- **YOUR TASK**
Within the listing below, please copy exactly the lines between the line holding "The height and width of the screenshot is (952, 1270)." and the line holding "You are a computer-use agent. This", inclusive.

- **RECORDS**
· · · · · · ·
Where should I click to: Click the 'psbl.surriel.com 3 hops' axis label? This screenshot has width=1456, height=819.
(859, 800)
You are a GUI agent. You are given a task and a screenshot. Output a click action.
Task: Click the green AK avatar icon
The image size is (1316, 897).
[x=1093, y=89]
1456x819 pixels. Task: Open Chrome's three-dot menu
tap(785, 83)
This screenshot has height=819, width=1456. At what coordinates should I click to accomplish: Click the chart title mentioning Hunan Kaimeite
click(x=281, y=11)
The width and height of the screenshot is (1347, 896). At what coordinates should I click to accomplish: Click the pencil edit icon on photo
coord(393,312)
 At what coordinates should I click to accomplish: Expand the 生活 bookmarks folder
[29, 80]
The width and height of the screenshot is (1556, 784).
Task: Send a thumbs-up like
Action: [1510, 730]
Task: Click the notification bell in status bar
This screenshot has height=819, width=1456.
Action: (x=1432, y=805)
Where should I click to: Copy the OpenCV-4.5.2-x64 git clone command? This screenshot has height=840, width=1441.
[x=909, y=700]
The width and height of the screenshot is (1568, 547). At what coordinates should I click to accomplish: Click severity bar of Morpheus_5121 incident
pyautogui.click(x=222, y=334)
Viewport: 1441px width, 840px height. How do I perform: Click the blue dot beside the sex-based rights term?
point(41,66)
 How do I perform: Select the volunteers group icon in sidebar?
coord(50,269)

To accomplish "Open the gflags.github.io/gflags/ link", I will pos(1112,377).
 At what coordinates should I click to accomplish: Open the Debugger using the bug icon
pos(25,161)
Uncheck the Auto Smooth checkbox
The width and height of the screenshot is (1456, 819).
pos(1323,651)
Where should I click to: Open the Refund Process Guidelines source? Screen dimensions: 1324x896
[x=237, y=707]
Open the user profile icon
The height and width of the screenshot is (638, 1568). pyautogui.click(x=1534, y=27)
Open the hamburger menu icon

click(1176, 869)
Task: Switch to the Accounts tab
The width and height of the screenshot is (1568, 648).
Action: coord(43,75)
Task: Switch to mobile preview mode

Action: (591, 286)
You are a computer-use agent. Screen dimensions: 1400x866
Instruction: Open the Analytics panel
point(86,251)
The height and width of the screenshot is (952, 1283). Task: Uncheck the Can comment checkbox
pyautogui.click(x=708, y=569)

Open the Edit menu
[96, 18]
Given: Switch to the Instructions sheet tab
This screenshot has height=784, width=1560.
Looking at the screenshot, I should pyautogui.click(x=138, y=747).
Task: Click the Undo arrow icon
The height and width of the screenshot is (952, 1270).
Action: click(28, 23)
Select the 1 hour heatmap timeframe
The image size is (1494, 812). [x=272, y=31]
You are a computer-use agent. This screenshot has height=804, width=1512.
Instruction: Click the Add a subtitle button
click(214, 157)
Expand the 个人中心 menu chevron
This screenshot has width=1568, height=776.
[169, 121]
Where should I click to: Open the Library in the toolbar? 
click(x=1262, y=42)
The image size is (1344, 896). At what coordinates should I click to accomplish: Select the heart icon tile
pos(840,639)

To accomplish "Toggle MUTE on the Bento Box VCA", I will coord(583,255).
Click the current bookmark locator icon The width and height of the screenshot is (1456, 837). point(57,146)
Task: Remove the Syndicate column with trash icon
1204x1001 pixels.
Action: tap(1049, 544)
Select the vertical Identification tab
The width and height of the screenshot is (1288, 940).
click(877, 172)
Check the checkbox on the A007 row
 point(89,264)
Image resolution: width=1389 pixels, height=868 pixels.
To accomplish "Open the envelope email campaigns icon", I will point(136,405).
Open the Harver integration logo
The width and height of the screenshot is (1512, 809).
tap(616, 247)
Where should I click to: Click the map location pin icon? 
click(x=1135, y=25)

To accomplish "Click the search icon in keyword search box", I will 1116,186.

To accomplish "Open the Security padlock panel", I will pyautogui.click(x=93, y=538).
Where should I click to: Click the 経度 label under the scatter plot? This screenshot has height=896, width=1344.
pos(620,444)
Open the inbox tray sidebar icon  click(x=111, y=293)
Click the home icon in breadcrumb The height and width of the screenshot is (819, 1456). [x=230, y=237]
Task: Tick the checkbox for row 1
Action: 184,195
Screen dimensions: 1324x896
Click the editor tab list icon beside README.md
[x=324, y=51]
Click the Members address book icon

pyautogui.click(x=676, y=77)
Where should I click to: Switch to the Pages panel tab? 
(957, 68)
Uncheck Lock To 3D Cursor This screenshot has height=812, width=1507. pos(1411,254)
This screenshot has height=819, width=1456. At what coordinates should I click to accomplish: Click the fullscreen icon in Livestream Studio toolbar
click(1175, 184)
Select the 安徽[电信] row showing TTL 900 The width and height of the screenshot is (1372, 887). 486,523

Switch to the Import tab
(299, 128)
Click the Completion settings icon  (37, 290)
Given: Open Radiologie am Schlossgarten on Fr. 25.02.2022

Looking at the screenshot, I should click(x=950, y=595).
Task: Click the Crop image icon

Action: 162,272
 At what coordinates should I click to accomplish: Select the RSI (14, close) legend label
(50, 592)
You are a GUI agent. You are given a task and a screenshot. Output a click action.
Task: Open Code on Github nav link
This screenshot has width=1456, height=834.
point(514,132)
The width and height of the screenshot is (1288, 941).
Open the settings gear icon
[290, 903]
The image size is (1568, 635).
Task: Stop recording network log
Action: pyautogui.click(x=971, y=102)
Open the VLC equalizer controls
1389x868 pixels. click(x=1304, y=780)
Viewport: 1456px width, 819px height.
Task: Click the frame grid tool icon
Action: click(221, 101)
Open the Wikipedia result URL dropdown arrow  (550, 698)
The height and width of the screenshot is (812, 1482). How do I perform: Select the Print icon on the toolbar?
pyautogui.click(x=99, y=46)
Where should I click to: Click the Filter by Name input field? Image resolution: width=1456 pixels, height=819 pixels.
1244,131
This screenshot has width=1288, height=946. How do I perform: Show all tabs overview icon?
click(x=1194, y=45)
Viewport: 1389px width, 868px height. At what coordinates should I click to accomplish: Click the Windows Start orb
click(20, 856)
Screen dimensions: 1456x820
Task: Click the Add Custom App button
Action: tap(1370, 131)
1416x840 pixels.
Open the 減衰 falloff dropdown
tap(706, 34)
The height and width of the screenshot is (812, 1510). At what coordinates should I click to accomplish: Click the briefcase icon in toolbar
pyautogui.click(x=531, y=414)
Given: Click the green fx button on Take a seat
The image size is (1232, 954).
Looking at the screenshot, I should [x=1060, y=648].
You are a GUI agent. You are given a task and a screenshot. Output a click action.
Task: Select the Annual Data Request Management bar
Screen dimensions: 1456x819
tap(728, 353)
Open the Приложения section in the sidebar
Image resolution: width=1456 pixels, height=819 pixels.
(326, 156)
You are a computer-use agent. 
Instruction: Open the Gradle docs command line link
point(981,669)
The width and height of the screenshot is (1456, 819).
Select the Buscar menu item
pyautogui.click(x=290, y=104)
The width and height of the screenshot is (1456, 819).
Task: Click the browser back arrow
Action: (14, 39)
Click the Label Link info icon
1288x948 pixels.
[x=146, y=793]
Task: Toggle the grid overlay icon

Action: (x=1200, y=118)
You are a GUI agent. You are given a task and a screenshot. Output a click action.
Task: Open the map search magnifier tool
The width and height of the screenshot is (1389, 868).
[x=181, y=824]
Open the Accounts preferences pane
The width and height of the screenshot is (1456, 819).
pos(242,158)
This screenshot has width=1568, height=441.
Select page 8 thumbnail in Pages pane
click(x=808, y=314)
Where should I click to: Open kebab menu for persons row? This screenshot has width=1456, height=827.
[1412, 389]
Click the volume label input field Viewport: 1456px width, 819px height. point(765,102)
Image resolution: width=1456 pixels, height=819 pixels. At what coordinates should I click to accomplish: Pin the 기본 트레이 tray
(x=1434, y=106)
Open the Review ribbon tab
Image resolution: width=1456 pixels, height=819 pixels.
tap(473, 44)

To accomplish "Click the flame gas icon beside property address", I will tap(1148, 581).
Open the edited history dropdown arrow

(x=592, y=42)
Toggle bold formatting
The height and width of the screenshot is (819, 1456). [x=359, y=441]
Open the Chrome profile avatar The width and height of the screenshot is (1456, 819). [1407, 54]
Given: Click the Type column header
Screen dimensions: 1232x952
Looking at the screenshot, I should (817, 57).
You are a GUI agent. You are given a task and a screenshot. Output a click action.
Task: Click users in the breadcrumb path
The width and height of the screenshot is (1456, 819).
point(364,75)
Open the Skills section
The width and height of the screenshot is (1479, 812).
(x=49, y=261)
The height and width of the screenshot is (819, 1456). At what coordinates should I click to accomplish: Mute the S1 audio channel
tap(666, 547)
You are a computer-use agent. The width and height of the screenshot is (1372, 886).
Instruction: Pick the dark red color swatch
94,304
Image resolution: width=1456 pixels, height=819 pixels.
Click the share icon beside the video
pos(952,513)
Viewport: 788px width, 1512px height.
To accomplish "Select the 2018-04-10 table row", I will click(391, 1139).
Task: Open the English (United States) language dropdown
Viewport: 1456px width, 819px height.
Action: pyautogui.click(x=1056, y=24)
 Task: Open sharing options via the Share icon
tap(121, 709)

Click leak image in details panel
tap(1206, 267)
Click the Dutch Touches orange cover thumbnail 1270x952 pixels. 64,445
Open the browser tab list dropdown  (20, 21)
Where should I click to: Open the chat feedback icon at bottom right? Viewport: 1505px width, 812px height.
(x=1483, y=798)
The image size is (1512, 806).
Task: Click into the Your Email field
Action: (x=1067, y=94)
· · · · · · ·
- **ANSWER TO THE EXERCISE**
The height and width of the screenshot is (952, 1270).
Action: click(28, 23)
Select the 1 hour heatmap timeframe
The image size is (1494, 812). [x=272, y=31]
You are a computer-use agent. This screenshot has height=804, width=1512.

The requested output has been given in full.